● Assignment
Give back the full data, unchanged and complete.

● Extracted entries
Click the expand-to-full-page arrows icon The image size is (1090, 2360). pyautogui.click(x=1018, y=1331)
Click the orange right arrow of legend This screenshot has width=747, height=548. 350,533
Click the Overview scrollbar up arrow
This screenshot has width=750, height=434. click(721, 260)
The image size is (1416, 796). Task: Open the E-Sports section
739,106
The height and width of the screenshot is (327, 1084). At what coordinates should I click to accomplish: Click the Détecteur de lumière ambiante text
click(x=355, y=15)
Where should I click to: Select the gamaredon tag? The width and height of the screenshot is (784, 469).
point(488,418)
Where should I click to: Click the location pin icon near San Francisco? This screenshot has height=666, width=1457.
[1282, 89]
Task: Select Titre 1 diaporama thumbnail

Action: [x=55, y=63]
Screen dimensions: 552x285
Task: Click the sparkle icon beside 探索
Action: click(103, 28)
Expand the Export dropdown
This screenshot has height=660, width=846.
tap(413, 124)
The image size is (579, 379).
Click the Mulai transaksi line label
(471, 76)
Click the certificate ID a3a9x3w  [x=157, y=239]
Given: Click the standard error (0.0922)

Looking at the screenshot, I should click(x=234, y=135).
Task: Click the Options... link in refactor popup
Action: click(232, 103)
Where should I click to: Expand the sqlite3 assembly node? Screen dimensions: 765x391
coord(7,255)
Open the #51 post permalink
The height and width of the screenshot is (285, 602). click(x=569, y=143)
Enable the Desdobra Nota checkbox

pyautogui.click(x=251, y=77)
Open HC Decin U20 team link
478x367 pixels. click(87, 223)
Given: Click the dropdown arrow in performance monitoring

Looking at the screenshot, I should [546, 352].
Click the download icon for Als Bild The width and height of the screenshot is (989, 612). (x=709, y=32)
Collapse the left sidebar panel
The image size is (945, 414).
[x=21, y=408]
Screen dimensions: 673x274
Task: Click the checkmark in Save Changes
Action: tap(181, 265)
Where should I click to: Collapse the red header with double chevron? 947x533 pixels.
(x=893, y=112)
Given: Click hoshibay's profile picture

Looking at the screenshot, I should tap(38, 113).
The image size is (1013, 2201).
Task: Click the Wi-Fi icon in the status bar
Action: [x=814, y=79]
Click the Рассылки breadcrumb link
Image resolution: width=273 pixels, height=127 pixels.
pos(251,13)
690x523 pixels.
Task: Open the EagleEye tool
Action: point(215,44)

● Answer section
Click the expand-to-full-page arrows icon The image size is (1090, 2360). pyautogui.click(x=1018, y=1331)
Click the orange right arrow of legend This screenshot has width=747, height=548. 350,533
Click the Overview scrollbar up arrow
This screenshot has width=750, height=434. click(721, 260)
The image size is (1416, 796). Task: Open the E-Sports section
739,106
The height and width of the screenshot is (327, 1084). At what coordinates should I click to accomplish: Click the Détecteur de lumière ambiante text
click(x=355, y=15)
Where should I click to: Select the gamaredon tag? The width and height of the screenshot is (784, 469).
point(488,418)
Where should I click to: Click the location pin icon near San Francisco? This screenshot has height=666, width=1457.
[1282, 89]
Task: Select Titre 1 diaporama thumbnail

Action: [x=55, y=63]
Screen dimensions: 552x285
Task: Click the sparkle icon beside 探索
Action: click(103, 28)
Expand the Export dropdown
This screenshot has height=660, width=846.
tap(413, 124)
The image size is (579, 379).
Click the Mulai transaksi line label
(471, 76)
Click the certificate ID a3a9x3w  [x=157, y=239]
Given: Click the standard error (0.0922)

Looking at the screenshot, I should click(x=234, y=135).
Task: Click the Options... link in refactor popup
Action: click(232, 103)
Where should I click to: Expand the sqlite3 assembly node? Screen dimensions: 765x391
coord(7,255)
Open the #51 post permalink
The height and width of the screenshot is (285, 602). click(x=569, y=143)
Enable the Desdobra Nota checkbox

pyautogui.click(x=251, y=77)
Open HC Decin U20 team link
478x367 pixels. click(87, 223)
Given: Click the dropdown arrow in performance monitoring

Looking at the screenshot, I should [546, 352].
Click the download icon for Als Bild The width and height of the screenshot is (989, 612). (x=709, y=32)
Collapse the left sidebar panel
The image size is (945, 414).
[x=21, y=408]
Screen dimensions: 673x274
Task: Click the checkmark in Save Changes
Action: tap(181, 265)
Where should I click to: Collapse the red header with double chevron? 947x533 pixels.
(x=893, y=112)
Given: Click hoshibay's profile picture

Looking at the screenshot, I should tap(38, 113).
The image size is (1013, 2201).
Task: Click the Wi-Fi icon in the status bar
Action: [x=814, y=79]
Click the Рассылки breadcrumb link
Image resolution: width=273 pixels, height=127 pixels.
pos(251,13)
690x523 pixels.
Task: Open the EagleEye tool
Action: point(215,44)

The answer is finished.